··· Dataset records

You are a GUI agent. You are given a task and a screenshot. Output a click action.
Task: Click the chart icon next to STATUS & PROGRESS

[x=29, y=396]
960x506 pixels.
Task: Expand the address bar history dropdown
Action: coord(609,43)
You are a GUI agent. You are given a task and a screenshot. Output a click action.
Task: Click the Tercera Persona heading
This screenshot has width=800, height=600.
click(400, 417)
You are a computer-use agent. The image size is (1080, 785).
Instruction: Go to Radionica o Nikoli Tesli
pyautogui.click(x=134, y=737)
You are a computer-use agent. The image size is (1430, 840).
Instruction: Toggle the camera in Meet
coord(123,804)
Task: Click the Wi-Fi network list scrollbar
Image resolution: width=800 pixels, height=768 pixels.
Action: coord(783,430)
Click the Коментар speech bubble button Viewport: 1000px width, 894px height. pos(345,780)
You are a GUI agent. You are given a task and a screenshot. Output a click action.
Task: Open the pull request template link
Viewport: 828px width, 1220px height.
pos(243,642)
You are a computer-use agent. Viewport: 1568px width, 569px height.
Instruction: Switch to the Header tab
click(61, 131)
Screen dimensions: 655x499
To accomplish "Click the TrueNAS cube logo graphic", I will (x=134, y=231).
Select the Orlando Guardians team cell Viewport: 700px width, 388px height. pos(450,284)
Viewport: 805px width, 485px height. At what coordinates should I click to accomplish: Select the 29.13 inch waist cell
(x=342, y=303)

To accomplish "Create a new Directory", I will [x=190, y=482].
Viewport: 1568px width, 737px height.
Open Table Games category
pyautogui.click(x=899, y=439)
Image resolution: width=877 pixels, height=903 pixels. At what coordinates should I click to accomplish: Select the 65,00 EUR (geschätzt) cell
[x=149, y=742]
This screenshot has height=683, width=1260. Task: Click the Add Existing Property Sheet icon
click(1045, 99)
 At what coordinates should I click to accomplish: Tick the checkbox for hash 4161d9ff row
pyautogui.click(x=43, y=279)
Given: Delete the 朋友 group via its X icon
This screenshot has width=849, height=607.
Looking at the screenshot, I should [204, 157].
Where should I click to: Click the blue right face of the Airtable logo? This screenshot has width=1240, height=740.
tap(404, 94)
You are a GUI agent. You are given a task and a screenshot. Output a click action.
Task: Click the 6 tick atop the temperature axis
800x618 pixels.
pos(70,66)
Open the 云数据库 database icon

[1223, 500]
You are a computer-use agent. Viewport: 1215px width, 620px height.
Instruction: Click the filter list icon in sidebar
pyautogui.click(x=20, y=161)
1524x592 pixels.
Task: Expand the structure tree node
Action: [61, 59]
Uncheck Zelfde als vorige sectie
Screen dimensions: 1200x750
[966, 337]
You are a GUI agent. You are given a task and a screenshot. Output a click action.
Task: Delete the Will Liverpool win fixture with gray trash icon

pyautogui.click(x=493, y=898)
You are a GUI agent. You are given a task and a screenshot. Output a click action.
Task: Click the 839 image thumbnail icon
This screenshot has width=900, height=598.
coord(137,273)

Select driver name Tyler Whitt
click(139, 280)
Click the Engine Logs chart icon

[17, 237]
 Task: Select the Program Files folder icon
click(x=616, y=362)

······

- **Aim of the task**
Retype all of the data exactly, so that nothing differs from what is given.

- **Solution to this exercise**
You are a GUI agent. You are given a task and a screenshot. Output a click action.
Task: Click the chart icon next to STATUS & PROGRESS

[x=29, y=396]
960x506 pixels.
Task: Expand the address bar history dropdown
Action: coord(609,43)
You are a GUI agent. You are given a task and a screenshot. Output a click action.
Task: Click the Tercera Persona heading
This screenshot has width=800, height=600.
click(400, 417)
You are a computer-use agent. The image size is (1080, 785).
Instruction: Go to Radionica o Nikoli Tesli
pyautogui.click(x=134, y=737)
You are a computer-use agent. The image size is (1430, 840).
Instruction: Toggle the camera in Meet
coord(123,804)
Task: Click the Wi-Fi network list scrollbar
Image resolution: width=800 pixels, height=768 pixels.
Action: coord(783,430)
Click the Коментар speech bubble button Viewport: 1000px width, 894px height. pos(345,780)
You are a GUI agent. You are given a task and a screenshot. Output a click action.
Task: Open the pull request template link
Viewport: 828px width, 1220px height.
pos(243,642)
You are a computer-use agent. Viewport: 1568px width, 569px height.
Instruction: Switch to the Header tab
click(61, 131)
Screen dimensions: 655x499
To accomplish "Click the TrueNAS cube logo graphic", I will (x=134, y=231).
Select the Orlando Guardians team cell Viewport: 700px width, 388px height. pos(450,284)
Viewport: 805px width, 485px height. At what coordinates should I click to accomplish: Select the 29.13 inch waist cell
(x=342, y=303)

To accomplish "Create a new Directory", I will [x=190, y=482].
Viewport: 1568px width, 737px height.
Open Table Games category
pyautogui.click(x=899, y=439)
Image resolution: width=877 pixels, height=903 pixels. At what coordinates should I click to accomplish: Select the 65,00 EUR (geschätzt) cell
[x=149, y=742]
This screenshot has height=683, width=1260. Task: Click the Add Existing Property Sheet icon
click(1045, 99)
 At what coordinates should I click to accomplish: Tick the checkbox for hash 4161d9ff row
pyautogui.click(x=43, y=279)
Given: Delete the 朋友 group via its X icon
This screenshot has width=849, height=607.
Looking at the screenshot, I should [204, 157].
Where should I click to: Click the blue right face of the Airtable logo? This screenshot has width=1240, height=740.
tap(404, 94)
You are a GUI agent. You are given a task and a screenshot. Output a click action.
Task: Click the 6 tick atop the temperature axis
800x618 pixels.
pos(70,66)
Open the 云数据库 database icon

[1223, 500]
You are a computer-use agent. Viewport: 1215px width, 620px height.
Instruction: Click the filter list icon in sidebar
pyautogui.click(x=20, y=161)
1524x592 pixels.
Task: Expand the structure tree node
Action: [61, 59]
Uncheck Zelfde als vorige sectie
Screen dimensions: 1200x750
[966, 337]
You are a GUI agent. You are given a task and a screenshot. Output a click action.
Task: Delete the Will Liverpool win fixture with gray trash icon

pyautogui.click(x=493, y=898)
You are a GUI agent. You are given a task and a screenshot. Output a click action.
Task: Click the 839 image thumbnail icon
This screenshot has width=900, height=598.
coord(137,273)

Select driver name Tyler Whitt
click(139, 280)
Click the Engine Logs chart icon

[17, 237]
 Task: Select the Program Files folder icon
click(x=616, y=362)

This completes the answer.